The Justice Department asked the apex court to temporarily lift injunctions that bar officials from carrying out Trump's March 6, 2017 directive to suspend visa issuance to citizens of six Muslim countries and halt the flow of refugees to the U.S. from across the globe.

If the government's emergency requests are granted, the ban would go into effect immediately.

President Trump's administration was seeking to overturn rulings by lower courts in Hawaii and Maryland that blocked a temporary ban on travel to the United States from six Muslim countries (Iran, Libya, Somalia, Sudan, Syria and Yemen).

The administration says the Constitution gives the president "broad authority to prevent aliens abroad from entering this country when he deems it in the nation's interest."

The move comes after the Richmond, Virginia-based 4th U.S. Circuit Court of Appeals on May 25 upheld a Maryland judge's ruling blocking the order. The court, in a majority opinion, with the chief judge writing that the travel ban "drips with religious intolerance, animus, and discrimination."
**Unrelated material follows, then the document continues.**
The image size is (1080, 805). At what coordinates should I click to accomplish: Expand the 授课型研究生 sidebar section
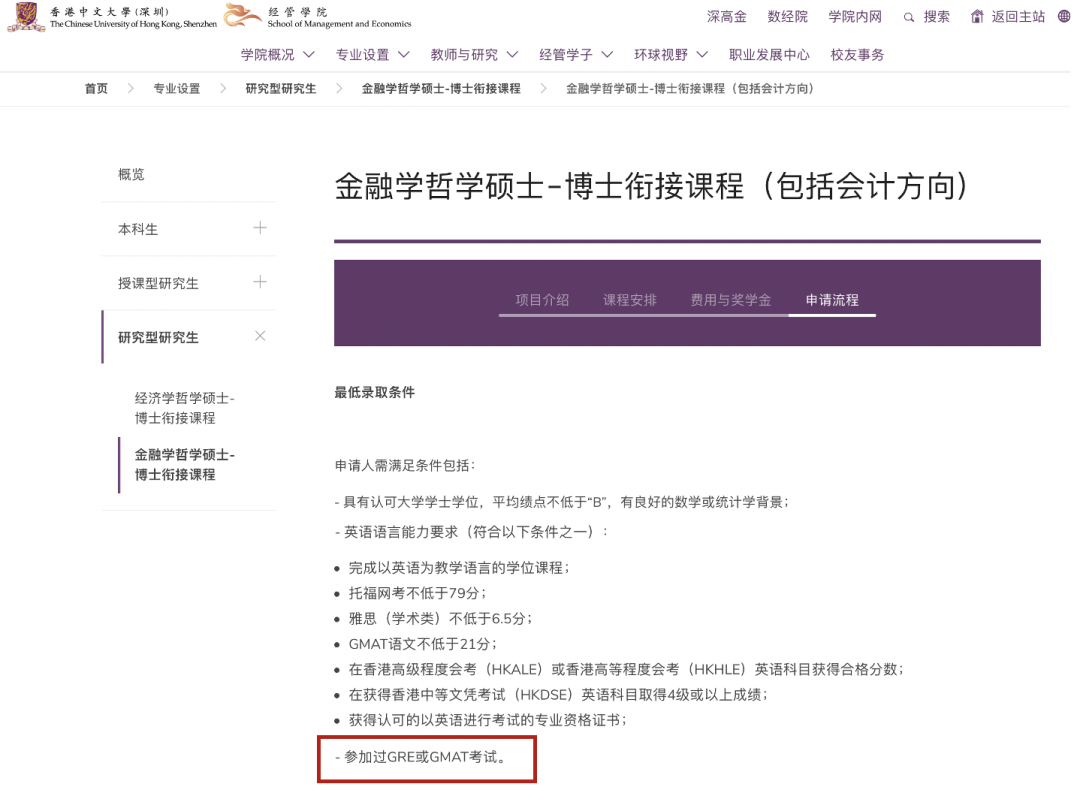pyautogui.click(x=260, y=282)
"We have asked the Supreme Court to hear this important case and are confident that President Trump's executive order is well within his lawful authority to keep the nation safe and protect our communities from terrorism," Justice Department spokeswoman Sarah Isgur Flores said in a statement. "The President is not required to admit people from countries that sponsor or shelter terrorism, until he determines that they can be properly vetted and do not pose a security risk to the United States."

The Justice Department filings argue that the lower courts were wrong to take into account Trump's statements from before he took office.

"This Court has never invalidated religion-neutral government action based on speculation about officials' subjective motivations drawn from campaign-trail statements by a political candidate," acting Solicitor General Jeffrey Wall and other government attorneys wrote. They added that the visa suspension in Trump's order "is not a so-called 'Muslim ban,' and campaign comments cannot change that basic fact."

A U.S. District Court judge in Seattle blocked the executive order on February 9, 2017. The Justice Department appealed to the 9th Circuit, which upheld the lower court's injunction.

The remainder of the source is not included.